When the grizzly family found the pelleted livestock grain they gorged for about an hour. Boyce arrived, fired firecracker-like "bird bombs" to scare the bears off - and it worked.

"Even though they did return they didn't get a food reward the second time," Hovinga said. "But they did get a significant food reward the first time."

The compost pile was raided at night in the southern valley. The grizzlies' tracks told the story of what happened.

In the aftermath of all incidents, Boyce worked with the landowners to "secure the attractants." Any subsequent attempts to access the foods were deterred.

Still, the five grizzlies remain in the area and the adage "a fed bear is a dead bear" often rings true. Grizzly bears are intelligent animals that dutifully return to what works to pack on calories. In this case it's a food supply in backyards and areas that aren't ideal for humans and grizzlies to coexist. Often the behavior isn't tolerated by wildlife managers, who haze, relocate or kill the animals to reduce the hazard.

It's unclear whether there's a plan to address the famous family group of grizzly bears that has been exploiting human-related foods.

The state of Wyoming, Hovinga said, is taking its cues from the U.S. Fish and Wildlife Service, which has jurisdiction over grizzly bears, classified as "threatened" under the Endangered Species Act.

An interview request with the Fish and Wildlife Service was declined, and a statement the agency was preparing was not conveyed by press time. Grand Teton National Park officials also declined an interview for this story.

Hearing news of her troubles on Tuesday, longtime grizzly 399 photographer and advocate Tom Mangelsen was disheartened.

"That's not good," he said. "The beekeeper needs to take responsibility for leaving honey out that the bears might find. Same thing with compost.
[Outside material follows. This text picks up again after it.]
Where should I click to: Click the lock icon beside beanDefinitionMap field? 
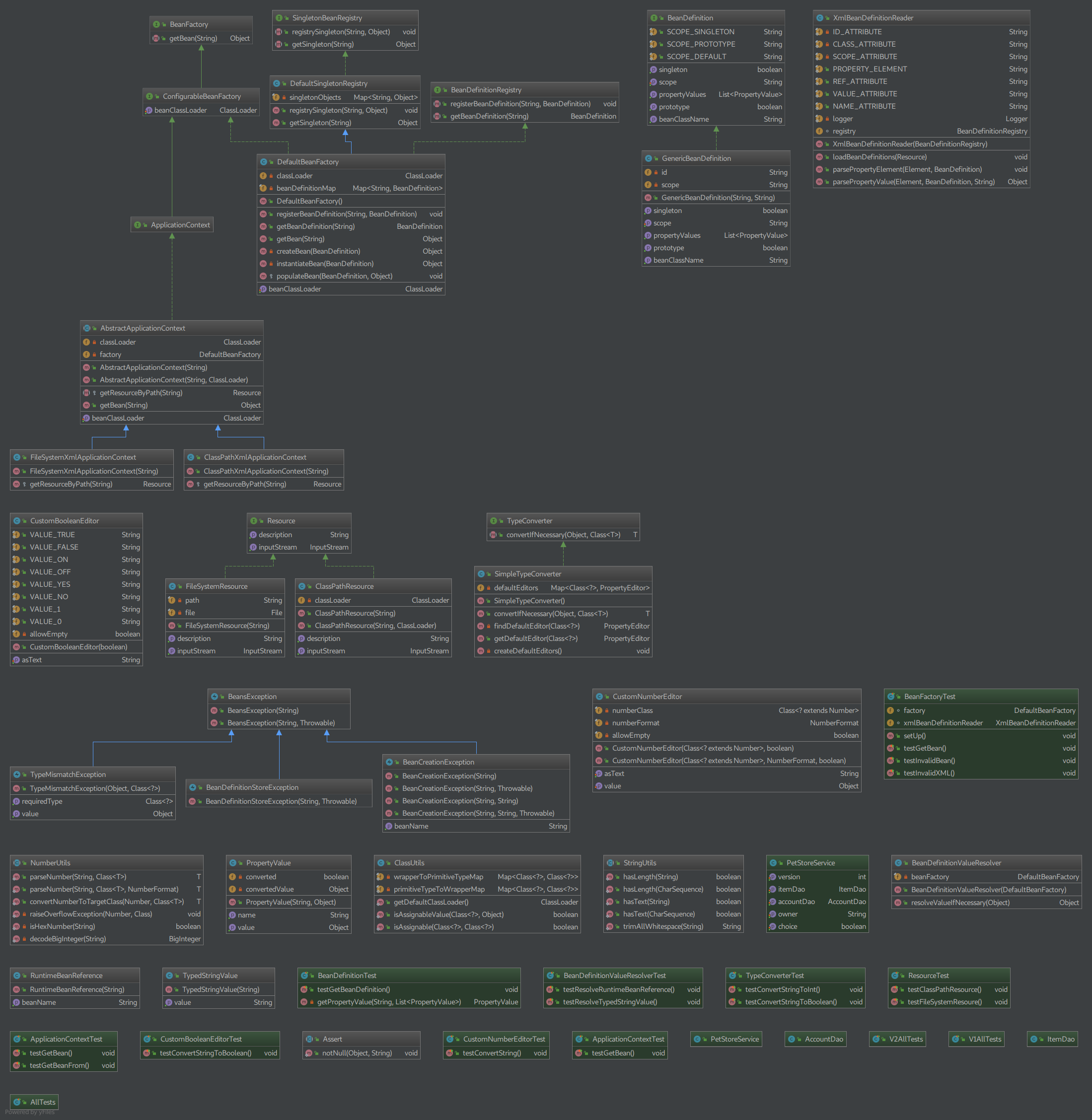[x=271, y=188]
"You can't just have stuff out," he said, "and expect the bears to not find it and eat it."

Lorna Miller, a longtime wildlife advocate, was also bummed to learn of the development in grizzly 399's sojourn. In her view, the community failed.

"That's really discouraging, but it was almost inevitable," Miller said. "One of the myths of Jackson Hole is that we take great care in being proactive on wildlife issues. We have the regs, but we don't enforce them."

Most of the privately owned areas where grizzly 399 has spent the month of November fall within Teton County's bear conflict priority zones, where bear-resistant trash cans are required, restaurant grease must be secured and special bird feeder rules are in effect. Enforcement has been minimal, but wildlife advocates and managers say the zoning rules have still worked to curb conflict. As they're written today, the regulations do not address beehives, livestock feed or compost.

Only time will tell how grizzly 399's precarious situation shakes out.

Rafter J Ranch residents Deb and John Kuzloski spent part of their Tuesday enjoying a nearly exclusive viewing, watching through binoculars and spotting scopes as grizzly 399's cubs roughhoused and tugged at a stripped-down mule deer carcass while their famous mother lounged under a spruce tree. The scene was "amazing," John said, but also worrisome because of its location.

"I hope this is not her demise," he said. "Why is she doing this? I think what we're observing, although at the microscopic level, is how the occupied habitat expands - but that's just my wild-ass speculation."

Hovinga pointed out that although grizzly 399 is in a new and concerning area, she's acting like herself.

"It's not like she's learning a new behavior, she's just foraging for what's available," he said. "These are bears trying to make a living in a residential area. There is different food on the ground."